We observed that UBCF and SVD models’ accuracy scores were not only similar, but performed better, compared to Random model, let’s create a hybrid model consisting of UBCF and Random models.

Recommending products that are likely to be highly rated by the user, may not always desirable. Rather, users would like to receive recommendations on products, they didn’t immediately consciously imagine. So, perhaps serendipitous recommendation might be more welcome. So, we want to build in some entropy (or randomness), and mildly disrupt the routine of receiving recommendations for highly rated products. In order to accomodate best of both worlds–high rating for preferred items and mild serendipidity–we distributed the weights at 0.99 vs 0.01 between UBCF and Random models.

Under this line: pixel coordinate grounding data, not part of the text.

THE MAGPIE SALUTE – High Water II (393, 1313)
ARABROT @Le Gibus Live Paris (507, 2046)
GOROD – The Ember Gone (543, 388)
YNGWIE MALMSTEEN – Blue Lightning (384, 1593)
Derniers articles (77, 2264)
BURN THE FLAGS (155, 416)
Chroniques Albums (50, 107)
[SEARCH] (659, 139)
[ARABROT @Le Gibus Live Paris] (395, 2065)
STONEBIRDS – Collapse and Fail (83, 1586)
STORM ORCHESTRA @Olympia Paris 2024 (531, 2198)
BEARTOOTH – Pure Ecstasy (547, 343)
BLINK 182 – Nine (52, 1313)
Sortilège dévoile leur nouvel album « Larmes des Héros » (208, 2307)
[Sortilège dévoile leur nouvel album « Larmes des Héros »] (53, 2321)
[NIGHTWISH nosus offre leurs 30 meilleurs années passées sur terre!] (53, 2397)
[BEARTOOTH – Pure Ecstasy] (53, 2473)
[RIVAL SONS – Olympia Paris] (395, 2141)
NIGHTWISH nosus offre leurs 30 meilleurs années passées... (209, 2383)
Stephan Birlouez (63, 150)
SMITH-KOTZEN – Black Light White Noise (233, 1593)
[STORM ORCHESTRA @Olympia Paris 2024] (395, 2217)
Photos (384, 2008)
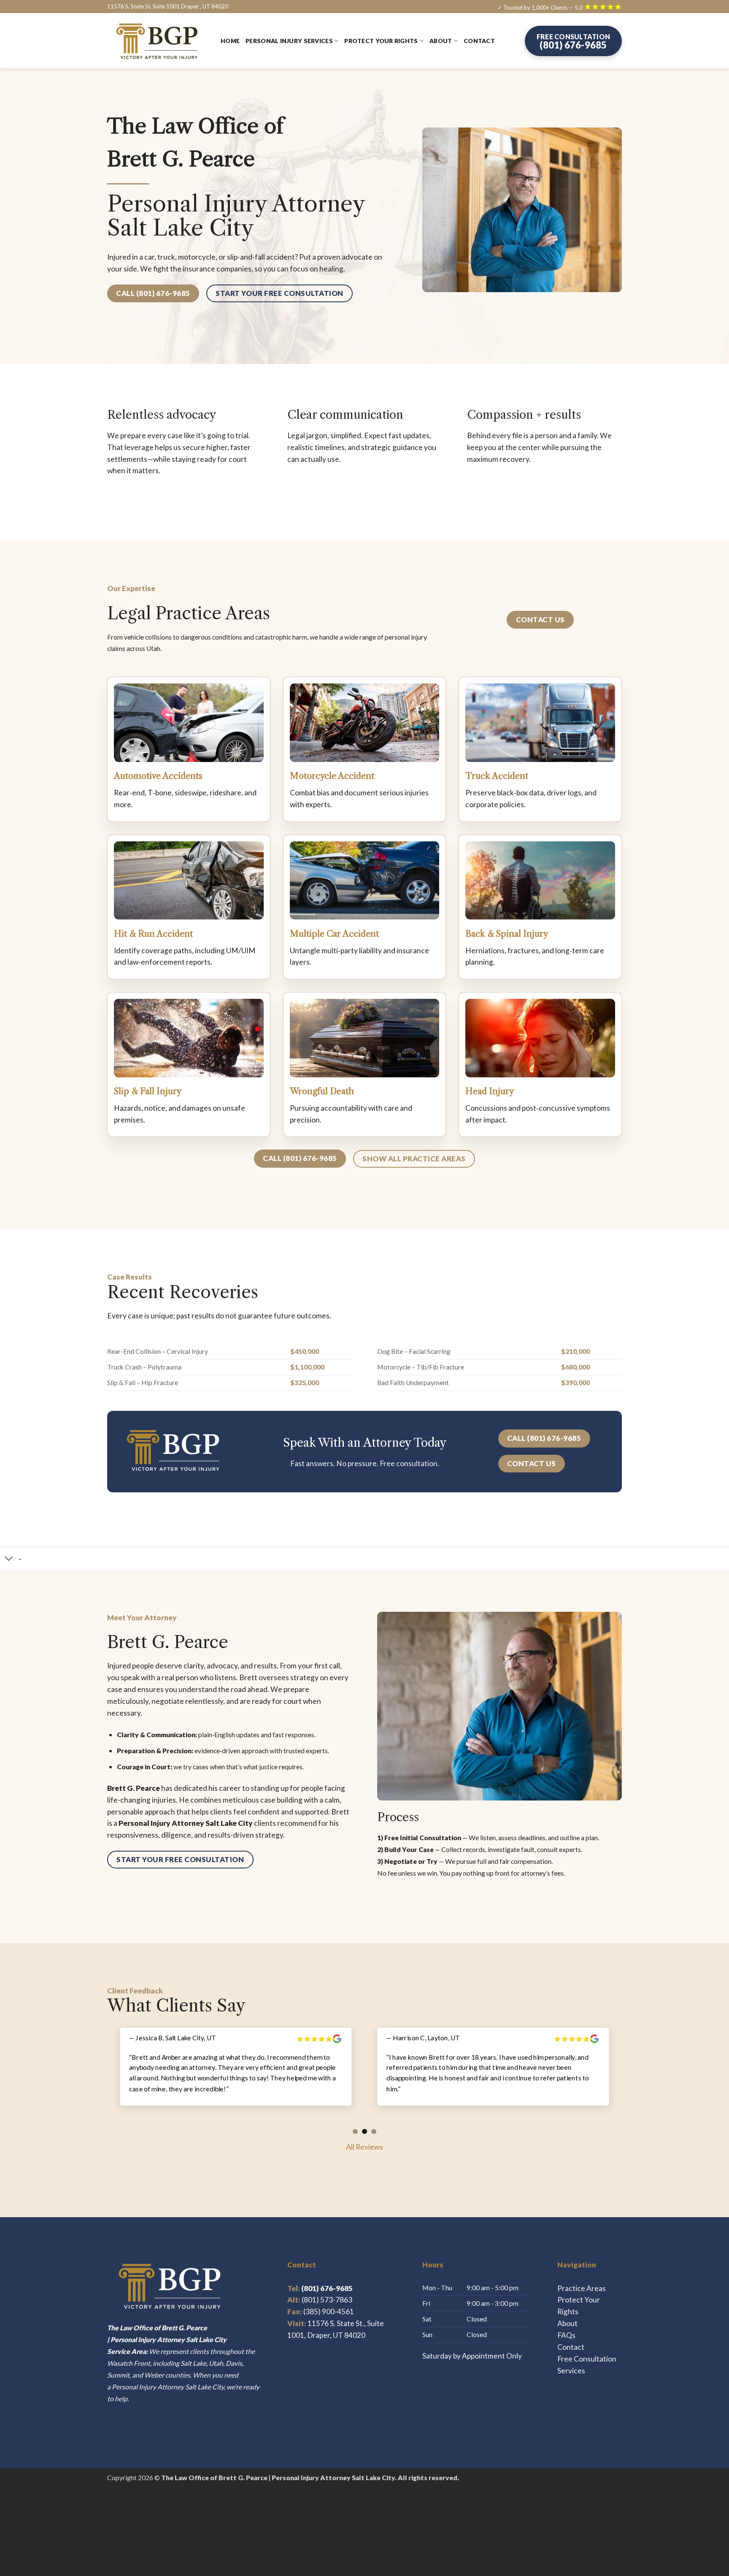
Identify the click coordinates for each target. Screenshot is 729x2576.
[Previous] (102, 2076)
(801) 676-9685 (320, 2276)
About (440, 40)
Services (571, 2358)
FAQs (566, 2323)
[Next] (626, 2076)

hybrid_model <- HybridRecommender(UBCF_model, Random_model, weights = c(0.99, 0.01))
Hybrid_prediction <- predict(hybrid_model, newdata = known, type = "ratings")
(Hybrid_accuracy <- calcPredictionAccuracy(Hybrid_prediction, unknown))

##      RMSE       MSE       MAE 
## 1.4017672 1.9649514 0.9435311

Accuracy Comparison

As a consequence of the entropy, the accuracy has reduced, as expected. However, goal here is not exclusively highest accuracy, but a balance of good user experience.

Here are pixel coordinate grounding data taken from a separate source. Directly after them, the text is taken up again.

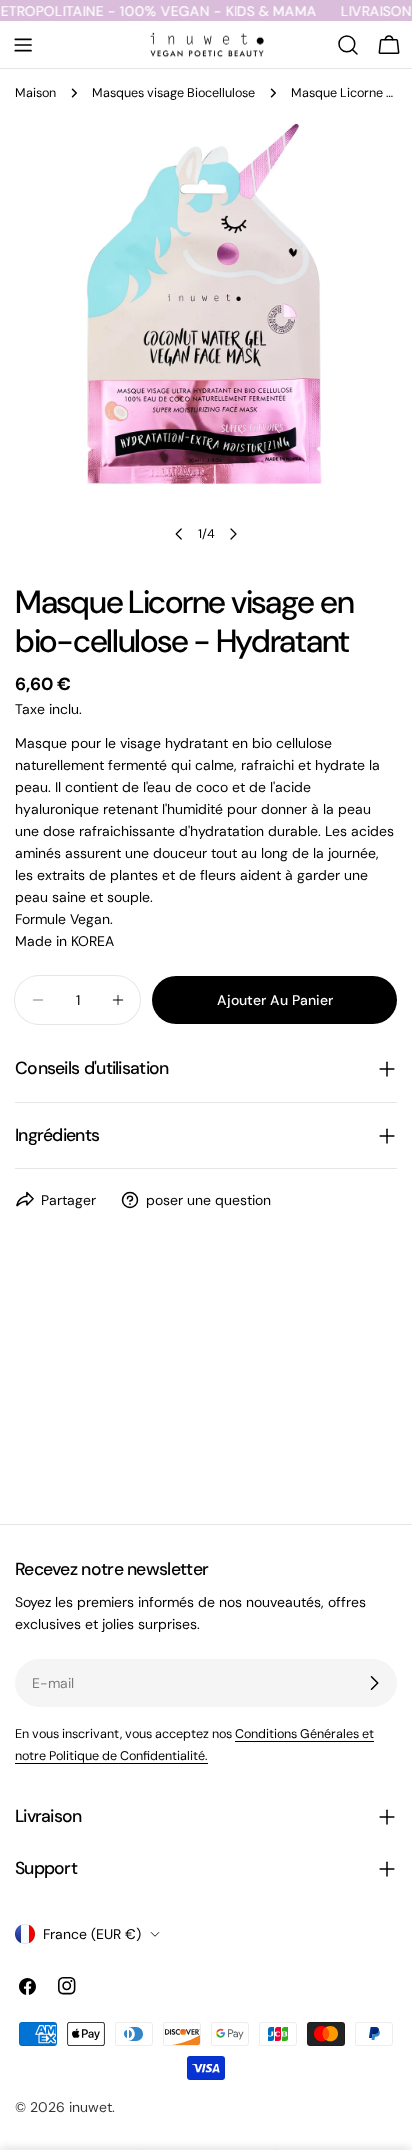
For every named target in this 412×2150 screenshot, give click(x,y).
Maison (35, 93)
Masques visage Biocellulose (173, 93)
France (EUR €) (92, 1934)
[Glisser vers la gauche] (179, 534)
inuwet (90, 2107)
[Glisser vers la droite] (233, 534)
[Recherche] (348, 45)
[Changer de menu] (23, 45)
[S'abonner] (374, 1683)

Now, let’s take top 10 recommendations for the the first user in the test set.

UBCF_recom <- predict(UBCF_model, newdata = known[1], type = "topNList")
Hybrid_recom <- predict(hybrid_model, newdata = known[1], type = "topNList")

UBCF_recom@items

## $A103WXT3CHVY0H
##  [1] 3234   46  580 3609 3624   37 6415  520 2883 3674

Hybrid_recom@items

## $A103WXT3CHVY0H
##  [1]  3234  3624  3609    46    37 10521  2883  7715  7576  2749

Conclusion

In this project, we built four recommender systems and compared their accuracies. Likewise, We could create additional models and compare, and arrive at the most optimal model.

Additional experiments

Another approach is measurement of diversification in choices, through A/B testing. In Amazon, the users are offered a set of recommendations. It may be possible to record how many of the recommended products are hit or clicked, or even leading to a purchase, by a user. A measure of the clicked products is a clue to a person’s tendencies.

It may be possible to throw in a different attractive pop-up Ad, to interrupt the user’s mouse clicking activity. If the user waits for the the Ad to finish or clicks the Ad off, and persists in clicking one or the other offered items, then his/her desire to evaluate thte products is strong.